Seth Kimmel studies the literatures and cultures of medieval and early modern Iberia. He earned his B.A. in Comparative Literature and Religion here at Columbia and his Ph.D. from the Department of Comparative Literature at the University of California, Berkeley in 2010. Before joining Columbia’s Department of Latin American and Iberian Cultures in 2012, Seth spent two years as a member of Stanford University’s Mellon Fellowship of Scholars in the Humanities, where he taught classes on theories of secularism and religion, the history of reading, and cultural exchange and conflict among Iberian Christians, Muslims, and Jews.

Seth’s current book project is an intellectual history of New Christian assimilation. The book argues that canon law, Oriental Studies, and history writing were all transformed by hotly contested debates over eradicating Islam and Judaism from the Iberian Peninsula and converting non-Christians elsewhere in the Spanish empire. Other research and teaching interests include the history of science and Mediterranean and Transatlantic Studies.
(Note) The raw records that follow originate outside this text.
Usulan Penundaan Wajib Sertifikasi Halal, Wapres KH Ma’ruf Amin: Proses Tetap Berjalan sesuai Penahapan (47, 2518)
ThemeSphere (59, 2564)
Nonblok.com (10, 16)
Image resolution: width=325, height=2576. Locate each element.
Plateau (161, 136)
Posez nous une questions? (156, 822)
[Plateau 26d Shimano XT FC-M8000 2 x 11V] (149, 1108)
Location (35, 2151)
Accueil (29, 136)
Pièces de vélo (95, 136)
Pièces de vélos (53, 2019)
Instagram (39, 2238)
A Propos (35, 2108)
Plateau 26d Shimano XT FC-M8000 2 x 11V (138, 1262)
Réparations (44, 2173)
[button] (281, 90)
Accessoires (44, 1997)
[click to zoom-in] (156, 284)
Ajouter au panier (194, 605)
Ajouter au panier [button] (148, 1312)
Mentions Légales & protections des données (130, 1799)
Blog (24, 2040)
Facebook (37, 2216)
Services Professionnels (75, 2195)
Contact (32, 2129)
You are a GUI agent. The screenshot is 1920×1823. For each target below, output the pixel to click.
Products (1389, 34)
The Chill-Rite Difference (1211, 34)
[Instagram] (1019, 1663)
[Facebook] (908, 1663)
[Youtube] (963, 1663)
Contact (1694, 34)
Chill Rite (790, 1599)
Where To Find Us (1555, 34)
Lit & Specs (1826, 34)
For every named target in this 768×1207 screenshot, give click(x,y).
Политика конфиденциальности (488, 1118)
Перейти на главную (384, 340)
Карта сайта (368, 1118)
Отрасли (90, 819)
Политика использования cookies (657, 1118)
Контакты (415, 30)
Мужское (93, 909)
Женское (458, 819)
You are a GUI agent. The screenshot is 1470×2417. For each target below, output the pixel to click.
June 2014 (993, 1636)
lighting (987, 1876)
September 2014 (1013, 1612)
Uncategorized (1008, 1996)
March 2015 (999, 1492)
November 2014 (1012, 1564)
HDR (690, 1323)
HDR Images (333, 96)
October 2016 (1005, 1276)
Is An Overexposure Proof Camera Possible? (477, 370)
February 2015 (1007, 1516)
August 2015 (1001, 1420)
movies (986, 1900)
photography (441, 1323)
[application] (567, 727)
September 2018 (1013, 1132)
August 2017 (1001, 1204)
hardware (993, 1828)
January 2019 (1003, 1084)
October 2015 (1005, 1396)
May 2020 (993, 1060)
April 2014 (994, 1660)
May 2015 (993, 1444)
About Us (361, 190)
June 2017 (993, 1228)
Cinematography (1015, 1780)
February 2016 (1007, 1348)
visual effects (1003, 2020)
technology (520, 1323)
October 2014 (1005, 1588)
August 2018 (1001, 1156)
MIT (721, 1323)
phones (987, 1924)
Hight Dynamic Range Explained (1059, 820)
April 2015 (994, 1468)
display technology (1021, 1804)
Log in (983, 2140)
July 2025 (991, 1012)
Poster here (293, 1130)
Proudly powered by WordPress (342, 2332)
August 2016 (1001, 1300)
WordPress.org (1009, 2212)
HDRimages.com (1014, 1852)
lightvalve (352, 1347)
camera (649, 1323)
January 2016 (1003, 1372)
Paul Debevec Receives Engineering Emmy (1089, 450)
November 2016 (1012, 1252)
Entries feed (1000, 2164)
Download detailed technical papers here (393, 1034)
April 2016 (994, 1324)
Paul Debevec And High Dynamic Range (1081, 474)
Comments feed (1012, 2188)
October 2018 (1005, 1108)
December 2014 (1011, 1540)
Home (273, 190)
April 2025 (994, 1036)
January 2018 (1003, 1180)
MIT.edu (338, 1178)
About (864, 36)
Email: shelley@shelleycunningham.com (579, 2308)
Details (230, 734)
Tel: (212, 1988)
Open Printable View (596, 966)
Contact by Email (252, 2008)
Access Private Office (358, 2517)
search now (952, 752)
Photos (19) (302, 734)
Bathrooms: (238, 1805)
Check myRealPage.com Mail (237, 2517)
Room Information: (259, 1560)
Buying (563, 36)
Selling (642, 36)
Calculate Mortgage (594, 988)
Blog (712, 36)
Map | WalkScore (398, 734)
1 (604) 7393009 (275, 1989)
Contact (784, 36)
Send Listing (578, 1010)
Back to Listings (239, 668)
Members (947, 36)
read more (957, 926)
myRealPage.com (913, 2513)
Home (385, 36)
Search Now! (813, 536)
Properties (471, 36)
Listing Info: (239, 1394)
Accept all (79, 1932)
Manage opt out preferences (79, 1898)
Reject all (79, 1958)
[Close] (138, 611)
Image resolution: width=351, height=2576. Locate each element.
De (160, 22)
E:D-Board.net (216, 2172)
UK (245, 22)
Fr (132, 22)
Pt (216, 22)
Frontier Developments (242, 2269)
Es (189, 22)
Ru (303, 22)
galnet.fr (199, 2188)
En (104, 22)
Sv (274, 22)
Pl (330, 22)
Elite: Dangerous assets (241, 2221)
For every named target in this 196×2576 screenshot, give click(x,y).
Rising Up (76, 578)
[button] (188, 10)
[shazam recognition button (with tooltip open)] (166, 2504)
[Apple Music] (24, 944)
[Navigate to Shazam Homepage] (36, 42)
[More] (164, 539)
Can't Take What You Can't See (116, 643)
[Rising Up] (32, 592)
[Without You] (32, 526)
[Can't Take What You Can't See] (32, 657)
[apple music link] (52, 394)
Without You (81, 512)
In addition to his book manuscript, Seth is currently working on two new essays, one on the intersection between cartography and bibliography in the early sixteenth century, and another on the representation of Jewish converts to Christianity in late fifteenth-century polemical literature.
 

Selected Recent Publications:

“‘In the Choir with the Clerics’: Secularism in the Age of Inquisition.” Comparative Literature 65:3 (Summer 2013): 285-305.

“‘No milagro, milagro’: The Early Modern Art of Effective Ritual.” Modern Language Notes 128.2 (Hispanic Issue, 2013): 433-444.

 “Local Turks: Print Culture and Maurophilia in Early Modern Spain.” The Journal of Spanish Cultural Studies 13.1 (2012): 21-38.

“Writing Religion: Sacromonte and the Literary Conventions of Orthodoxy.” Poiesis and Modernity in the Old and New Worlds. Hispanic Issues 39. Edited by Anthony J. Cascardi and Leah Middebrook. Nashville: Vanderbilt University Press, 2012, 117-138.

“Interpreting Inaccuracy: The Fiction of Longitude in Early Modern Spain.” The Journal of Medieval and Early Modern Studies 40:2 (Spring 2010): 299-324.